**Part of a data file**
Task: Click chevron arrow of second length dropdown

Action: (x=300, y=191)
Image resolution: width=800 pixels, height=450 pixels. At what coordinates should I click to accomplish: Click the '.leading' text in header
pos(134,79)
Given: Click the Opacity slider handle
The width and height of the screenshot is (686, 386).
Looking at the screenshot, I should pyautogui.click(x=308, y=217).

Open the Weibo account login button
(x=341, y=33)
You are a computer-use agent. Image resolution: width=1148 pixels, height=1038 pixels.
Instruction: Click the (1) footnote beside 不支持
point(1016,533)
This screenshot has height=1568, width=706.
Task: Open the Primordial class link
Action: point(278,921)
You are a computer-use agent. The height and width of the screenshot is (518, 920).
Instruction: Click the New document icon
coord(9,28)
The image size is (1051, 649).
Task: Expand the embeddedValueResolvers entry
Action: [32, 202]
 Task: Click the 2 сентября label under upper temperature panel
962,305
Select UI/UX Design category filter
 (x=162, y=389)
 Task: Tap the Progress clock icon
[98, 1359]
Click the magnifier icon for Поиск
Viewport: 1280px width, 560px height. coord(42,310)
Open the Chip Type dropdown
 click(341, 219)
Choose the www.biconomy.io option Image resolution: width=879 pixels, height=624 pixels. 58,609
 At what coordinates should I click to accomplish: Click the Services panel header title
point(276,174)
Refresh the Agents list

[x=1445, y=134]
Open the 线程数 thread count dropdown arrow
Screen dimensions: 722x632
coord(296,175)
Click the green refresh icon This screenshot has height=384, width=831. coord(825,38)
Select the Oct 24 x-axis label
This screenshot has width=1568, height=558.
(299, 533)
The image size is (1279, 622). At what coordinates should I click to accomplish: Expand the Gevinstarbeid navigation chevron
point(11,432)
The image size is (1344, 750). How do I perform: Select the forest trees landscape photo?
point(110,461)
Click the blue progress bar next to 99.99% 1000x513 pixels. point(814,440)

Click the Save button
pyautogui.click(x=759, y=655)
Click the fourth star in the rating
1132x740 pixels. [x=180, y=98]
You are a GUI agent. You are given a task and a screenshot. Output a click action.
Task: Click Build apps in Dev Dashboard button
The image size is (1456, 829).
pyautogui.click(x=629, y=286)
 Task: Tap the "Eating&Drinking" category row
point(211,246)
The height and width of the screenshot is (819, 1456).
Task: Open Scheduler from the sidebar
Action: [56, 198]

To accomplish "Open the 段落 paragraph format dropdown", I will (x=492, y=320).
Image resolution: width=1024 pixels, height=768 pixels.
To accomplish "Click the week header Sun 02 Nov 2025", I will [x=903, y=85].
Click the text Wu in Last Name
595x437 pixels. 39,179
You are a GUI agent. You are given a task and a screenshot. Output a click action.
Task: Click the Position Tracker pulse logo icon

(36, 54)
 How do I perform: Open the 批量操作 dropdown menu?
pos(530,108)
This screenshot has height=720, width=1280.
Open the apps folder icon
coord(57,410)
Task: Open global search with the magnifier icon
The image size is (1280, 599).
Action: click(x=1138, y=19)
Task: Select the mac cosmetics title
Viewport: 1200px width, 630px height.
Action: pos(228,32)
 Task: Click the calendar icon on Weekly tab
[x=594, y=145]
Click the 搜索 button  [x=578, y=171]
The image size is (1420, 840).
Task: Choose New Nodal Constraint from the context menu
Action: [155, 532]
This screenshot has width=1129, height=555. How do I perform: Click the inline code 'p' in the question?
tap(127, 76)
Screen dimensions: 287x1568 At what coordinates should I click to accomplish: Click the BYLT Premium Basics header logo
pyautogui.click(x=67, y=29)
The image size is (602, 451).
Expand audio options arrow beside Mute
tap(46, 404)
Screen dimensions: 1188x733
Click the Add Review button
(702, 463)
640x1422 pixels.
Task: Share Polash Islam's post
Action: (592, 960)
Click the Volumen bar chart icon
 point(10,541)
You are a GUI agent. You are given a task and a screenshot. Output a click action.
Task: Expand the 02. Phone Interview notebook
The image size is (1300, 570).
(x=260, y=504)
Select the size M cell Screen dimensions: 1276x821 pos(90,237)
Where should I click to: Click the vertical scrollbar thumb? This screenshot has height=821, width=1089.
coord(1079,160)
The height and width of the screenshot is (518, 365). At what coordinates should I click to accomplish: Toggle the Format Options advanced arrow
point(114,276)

**TO DO**
Please set out every line of the records above as a numbered list, leaving out the blank lines.

**REPLY TO THE TASK**
1. Task: Click chevron arrow of second length dropdown
2. Action: (x=300, y=191)
3. Image resolution: width=800 pixels, height=450 pixels. At what coordinates should I click to accomplish: Click the '.leading' text in header
4. pos(134,79)
5. Given: Click the Opacity slider handle
6. The width and height of the screenshot is (686, 386).
7. Looking at the screenshot, I should pyautogui.click(x=308, y=217).
8. Open the Weibo account login button
9. (x=341, y=33)
10. You are a computer-use agent. Image resolution: width=1148 pixels, height=1038 pixels.
11. Instruction: Click the (1) footnote beside 不支持
12. point(1016,533)
13. This screenshot has height=1568, width=706.
14. Task: Open the Primordial class link
15. Action: point(278,921)
16. You are a computer-use agent. The height and width of the screenshot is (518, 920).
17. Instruction: Click the New document icon
18. coord(9,28)
19. The image size is (1051, 649).
20. Task: Expand the embeddedValueResolvers entry
21. Action: [32, 202]
22.  Task: Click the 2 сентября label under upper temperature panel
23. 962,305
24. Select UI/UX Design category filter
25.  (x=162, y=389)
26.  Task: Tap the Progress clock icon
27. [98, 1359]
28. Click the magnifier icon for Поиск
29. Viewport: 1280px width, 560px height. coord(42,310)
30. Open the Chip Type dropdown
31.  click(341, 219)
32. Choose the www.biconomy.io option Image resolution: width=879 pixels, height=624 pixels. 58,609
33.  At what coordinates should I click to accomplish: Click the Services panel header title
34. point(276,174)
35. Refresh the Agents list
36. [x=1445, y=134]
37. Open the 线程数 thread count dropdown arrow
38. Screen dimensions: 722x632
39. coord(296,175)
40. Click the green refresh icon This screenshot has height=384, width=831. coord(825,38)
41. Select the Oct 24 x-axis label
42. This screenshot has width=1568, height=558.
43. (299, 533)
44. The image size is (1279, 622). At what coordinates should I click to accomplish: Expand the Gevinstarbeid navigation chevron
45. point(11,432)
46. The image size is (1344, 750). How do I perform: Select the forest trees landscape photo?
47. point(110,461)
48. Click the blue progress bar next to 99.99% 1000x513 pixels. point(814,440)
49. Click the Save button
50. pyautogui.click(x=759, y=655)
51. Click the fourth star in the rating
52. 1132x740 pixels. [x=180, y=98]
53. You are a GUI agent. You are given a task and a screenshot. Output a click action.
54. Task: Click Build apps in Dev Dashboard button
55. The image size is (1456, 829).
56. pyautogui.click(x=629, y=286)
57.  Task: Tap the "Eating&Drinking" category row
58. point(211,246)
59. The height and width of the screenshot is (819, 1456).
60. Task: Open Scheduler from the sidebar
61. Action: [56, 198]
62. To accomplish "Open the 段落 paragraph format dropdown", I will (x=492, y=320).
63. Image resolution: width=1024 pixels, height=768 pixels.
64. To accomplish "Click the week header Sun 02 Nov 2025", I will [x=903, y=85].
65. Click the text Wu in Last Name
66. 595x437 pixels. 39,179
67. You are a GUI agent. You are given a task and a screenshot. Output a click action.
68. Task: Click the Position Tracker pulse logo icon
69. (36, 54)
70.  How do I perform: Open the 批量操作 dropdown menu?
71. pos(530,108)
72. This screenshot has height=720, width=1280.
73. Open the apps folder icon
74. coord(57,410)
75. Task: Open global search with the magnifier icon
76. The image size is (1280, 599).
77. Action: click(x=1138, y=19)
78. Task: Select the mac cosmetics title
79. Viewport: 1200px width, 630px height.
80. Action: pos(228,32)
81.  Task: Click the calendar icon on Weekly tab
82. [x=594, y=145]
83. Click the 搜索 button  [x=578, y=171]
84. The image size is (1420, 840).
85. Task: Choose New Nodal Constraint from the context menu
86. Action: [155, 532]
87. This screenshot has width=1129, height=555. How do I perform: Click the inline code 'p' in the question?
88. tap(127, 76)
89. Screen dimensions: 287x1568 At what coordinates should I click to accomplish: Click the BYLT Premium Basics header logo
90. pyautogui.click(x=67, y=29)
91. The image size is (602, 451).
92. Expand audio options arrow beside Mute
93. tap(46, 404)
94. Screen dimensions: 1188x733
95. Click the Add Review button
96. (702, 463)
97. 640x1422 pixels.
98. Task: Share Polash Islam's post
99. Action: (592, 960)
100. Click the Volumen bar chart icon
101.  point(10,541)
102. You are a GUI agent. You are given a task and a screenshot. Output a click action.
103. Task: Expand the 02. Phone Interview notebook
104. The image size is (1300, 570).
105. (x=260, y=504)
106. Select the size M cell Screen dimensions: 1276x821 pos(90,237)
107. Where should I click to: Click the vertical scrollbar thumb? This screenshot has height=821, width=1089.
108. coord(1079,160)
109. The height and width of the screenshot is (518, 365). At what coordinates should I click to accomplish: Toggle the Format Options advanced arrow
110. point(114,276)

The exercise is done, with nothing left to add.